*STATED TASK 1:* Could you rewrite the rows from the line containing "Click the Uncheck all button" up to and including the last row, with "Cost Categories" replaced by "Expense Categories" and everything else left unchanged?

Server-side Rendering: CDN and Caching

aka “The Other Servers”

Previously, I wrote about why Nebula decided to implement server-side rendering (SSR) for its web app and what it took to do so in the web app’s codebase. And now it's time to explain the last part of delivering server-side rendered pages to the browser — Content Delivery Network (CDN)

CDN

CDN is a network of proxy servers (also known as “edge” servers) all over the globe. These servers can:

• route users’ requests to different servers (for example, route dynamic /jetlag to our SSR server and static /index.2c3.js to S3 storage)
• modify the HTTP headers that server receives from and sends to a browser
• run “serverless” functions (like AWS Lambdas)
• cache server responses

And, because they are all over the globe, your request for a video page doesn’t have to go under the ocean if there’s an edge server close to you and somebody else close to the same server has just loaded the same page

CDN has a huge impact on how optimized the server has to be — every request cached and served by CDN saves us a lot of server time. The Internet is crawling with bots, both benign and nefarious, so even if you aren’t operating at huge scale, at least some server caching (be it CDN or just a properly configured nginx/Caddy/whatever) will help dealing with those critters

There are several big companies providing CDN services, but nebula.tv uses Amazon’s CloudFront¹. I will try to keep this post generic enough for developers outside of Amazon’s influence, but AWS specifics will pop up here and there

And by “here” I mean “here is some CloudFront’s terminology”:

• Distribution — a version of edge server configuration, used to route, cache, and other stuff for a specific domain
• Viewer request — original HTTP request coming from a browser or other client (native app, curl, etc.)

*RECORDS FOR PROCESSING:*
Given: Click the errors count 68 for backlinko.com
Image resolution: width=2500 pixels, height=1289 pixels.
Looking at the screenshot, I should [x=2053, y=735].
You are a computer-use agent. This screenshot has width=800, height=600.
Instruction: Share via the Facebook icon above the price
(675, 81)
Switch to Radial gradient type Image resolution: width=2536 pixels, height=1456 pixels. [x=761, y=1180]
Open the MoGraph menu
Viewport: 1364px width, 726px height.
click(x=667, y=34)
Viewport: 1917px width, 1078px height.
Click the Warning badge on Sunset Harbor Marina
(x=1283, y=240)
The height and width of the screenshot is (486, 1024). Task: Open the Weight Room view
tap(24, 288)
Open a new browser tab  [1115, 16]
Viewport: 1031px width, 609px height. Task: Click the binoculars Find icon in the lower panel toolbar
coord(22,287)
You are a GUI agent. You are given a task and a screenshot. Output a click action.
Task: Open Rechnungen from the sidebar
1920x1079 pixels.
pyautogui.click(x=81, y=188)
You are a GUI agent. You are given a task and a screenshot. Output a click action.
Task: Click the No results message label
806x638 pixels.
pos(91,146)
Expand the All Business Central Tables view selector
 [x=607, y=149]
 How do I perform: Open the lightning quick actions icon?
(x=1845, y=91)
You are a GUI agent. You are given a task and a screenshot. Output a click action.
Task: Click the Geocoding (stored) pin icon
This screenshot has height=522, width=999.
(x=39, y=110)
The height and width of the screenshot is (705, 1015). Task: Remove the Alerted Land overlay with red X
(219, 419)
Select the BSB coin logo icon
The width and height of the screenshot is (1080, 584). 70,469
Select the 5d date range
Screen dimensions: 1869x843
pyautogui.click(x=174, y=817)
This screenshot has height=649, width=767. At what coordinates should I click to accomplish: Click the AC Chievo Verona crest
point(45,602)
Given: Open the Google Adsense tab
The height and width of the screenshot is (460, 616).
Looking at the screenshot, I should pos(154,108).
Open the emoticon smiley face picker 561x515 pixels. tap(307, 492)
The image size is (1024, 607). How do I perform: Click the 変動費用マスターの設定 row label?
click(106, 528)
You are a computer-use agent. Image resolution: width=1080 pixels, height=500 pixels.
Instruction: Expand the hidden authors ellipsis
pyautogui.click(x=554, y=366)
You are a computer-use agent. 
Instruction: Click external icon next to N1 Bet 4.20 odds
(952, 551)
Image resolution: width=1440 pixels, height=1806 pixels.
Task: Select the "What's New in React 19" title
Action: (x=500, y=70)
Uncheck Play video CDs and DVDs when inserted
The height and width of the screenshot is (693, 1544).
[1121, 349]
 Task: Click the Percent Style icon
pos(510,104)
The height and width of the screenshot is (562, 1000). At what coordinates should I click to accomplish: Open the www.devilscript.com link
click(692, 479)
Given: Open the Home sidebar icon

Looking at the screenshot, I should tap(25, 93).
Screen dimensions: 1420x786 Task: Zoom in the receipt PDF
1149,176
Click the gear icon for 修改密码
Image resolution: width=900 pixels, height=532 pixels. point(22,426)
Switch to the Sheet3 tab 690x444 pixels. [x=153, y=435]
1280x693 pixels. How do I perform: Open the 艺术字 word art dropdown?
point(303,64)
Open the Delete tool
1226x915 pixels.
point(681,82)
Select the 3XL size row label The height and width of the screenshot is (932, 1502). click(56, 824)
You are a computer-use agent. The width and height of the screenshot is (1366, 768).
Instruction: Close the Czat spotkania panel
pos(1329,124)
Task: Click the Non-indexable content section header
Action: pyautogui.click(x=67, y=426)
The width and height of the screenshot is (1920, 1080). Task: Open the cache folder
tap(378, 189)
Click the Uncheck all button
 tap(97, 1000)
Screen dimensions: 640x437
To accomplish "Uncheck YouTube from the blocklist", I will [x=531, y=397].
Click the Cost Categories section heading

*STATED TASK 2:* Can you repeat the CDN caching article word for word from "Server-side Rendering: CDN" up to and including "(like AWS Lambdas)"?

*COMPLETE RESPONSE 1:*
Click the Uncheck all button
 tap(97, 1000)
Screen dimensions: 640x437
To accomplish "Uncheck YouTube from the blocklist", I will [x=531, y=397].
Click the Expense Categories section heading

*COMPLETE RESPONSE 2:*
Server-side Rendering: CDN and Caching

aka “The Other Servers”

Previously, I wrote about why Nebula decided to implement server-side rendering (SSR) for its web app and what it took to do so in the web app’s codebase. And now it's time to explain the last part of delivering server-side rendered pages to the browser — Content Delivery Network (CDN)

CDN

CDN is a network of proxy servers (also known as “edge” servers) all over the globe. These servers can:

• route users’ requests to different servers (for example, route dynamic /jetlag to our SSR server and static /index.2c3.js to S3 storage)
• modify the HTTP headers that server receives from and sends to a browser
• run “serverless” functions (like AWS Lambdas)